« Grand Tour » : un voyage entre fiction et réalité selon Miguel Gomes

Miguel Gomes, le réalisateur de « Grand Tour » (2024), dans une interview accordée à Notebook, révèle les coulisses de la conception de son dernier film. Il explique que la pandémie n’a pas modifié la structure du film, bien qu’elle ait retardé sa production. L’idée initiale provient d’un récit de Somerset Maugham, un livre qui raconte un voyage à travers le Cambodge, la Thaïlande et la Birmanie. Une scène en particulier, où un homme s’enfuit de sa fiancée dès son arrivée en Birmanie, devient le point de départ de l’histoire de « Grand Tour ». Mais au-delà de cette anecdote, c’est l’atmosphère d’un voyage initiatique et la quête de sens qui l’ont profondément inspiré. Il parle d’une époque où les Européens fortunés faisaient leur « Grand Tour »en Asie, allant de l’Inde jusqu’à la Chine. Ce voyage, qu’il a effectué avec son équipe, a été une base pour l’écriture et l’archivage visuel et sonore du film.

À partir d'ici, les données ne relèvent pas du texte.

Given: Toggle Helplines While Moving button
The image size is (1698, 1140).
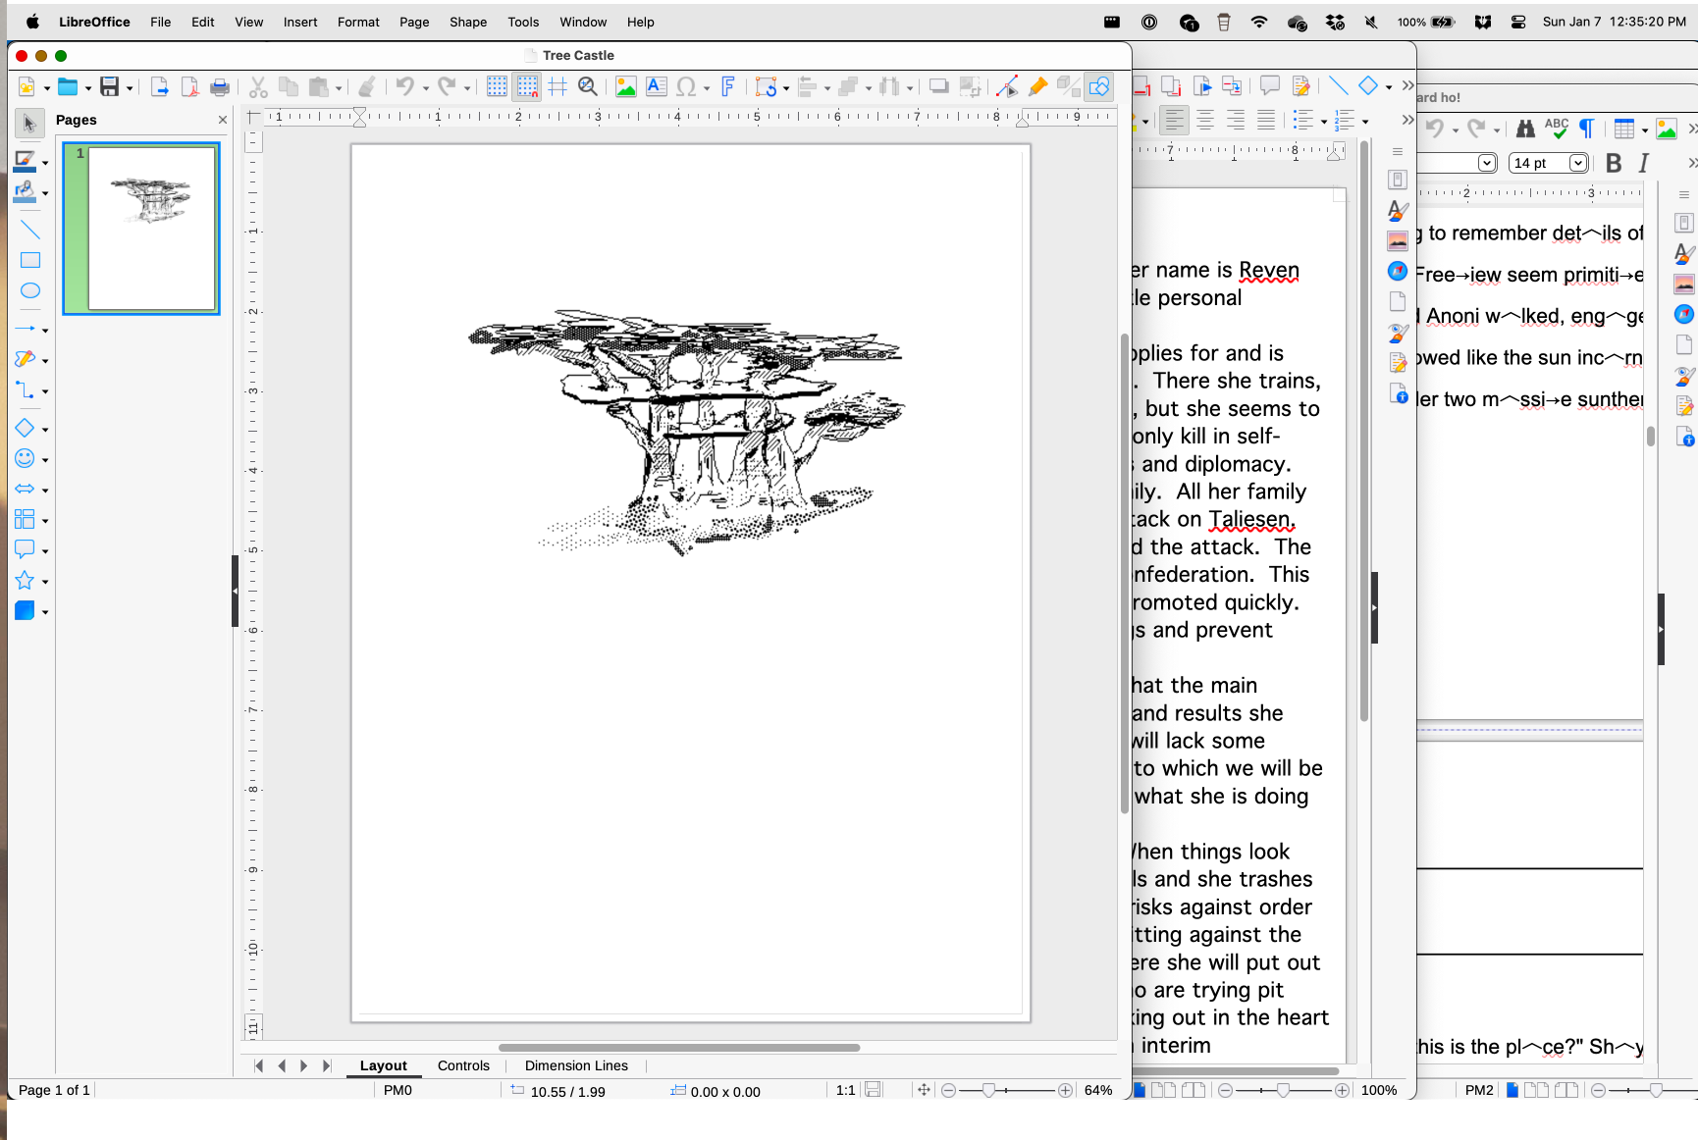Looking at the screenshot, I should 557,87.

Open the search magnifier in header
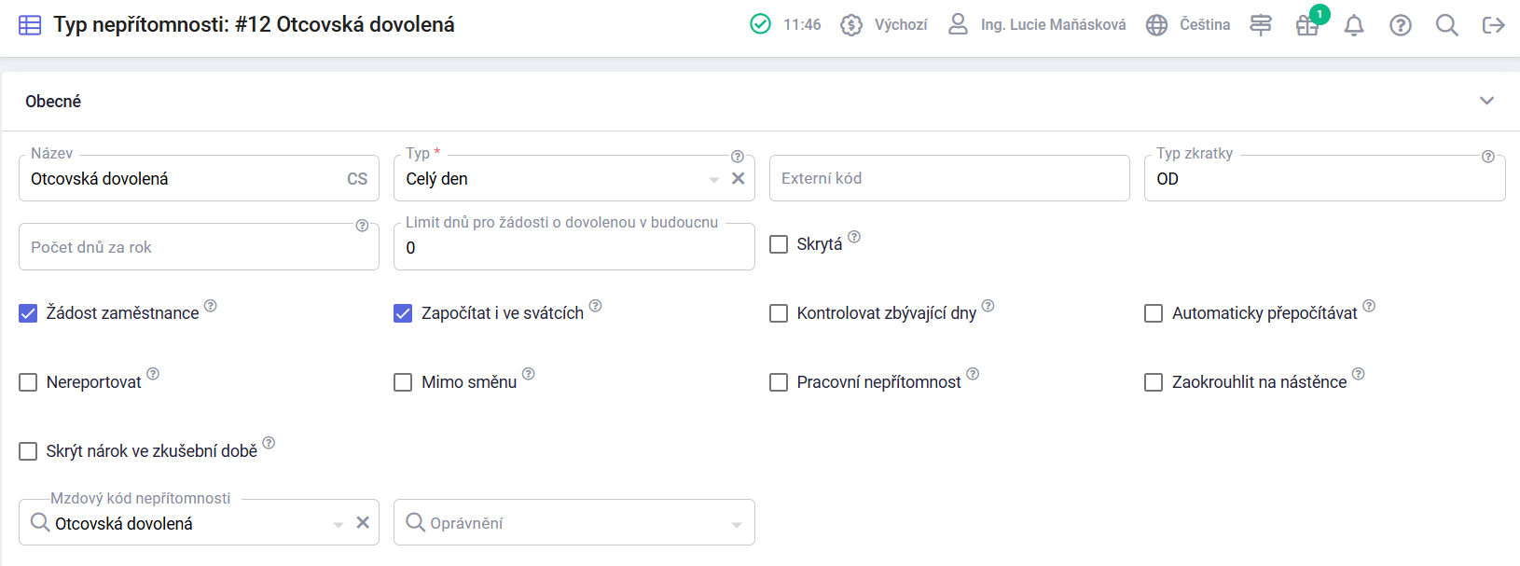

Lors de son périple en Asie, Gomes a cherché à capturer des moments imprévus, amusants ou poétiques, qu’il a ensuite intégrés dans le récit de fiction. Ce mélange d’images réelles et de scènes fictives tournées en studio est un moyen de créer une résonance entre les deux univers. « Nous avons essayé de capturer des ambiances différentes—la mélancolie, le stress, la lumière—pour nourrir l’histoire de fiction », confie-t-il. Ce contraste entre réalité et fiction, entre le documentaire et la reconstitution, est au cœur du film, que Gomes imagine comme un jeu avec le spectateur, un voyage à la fois géographique et émotionnel.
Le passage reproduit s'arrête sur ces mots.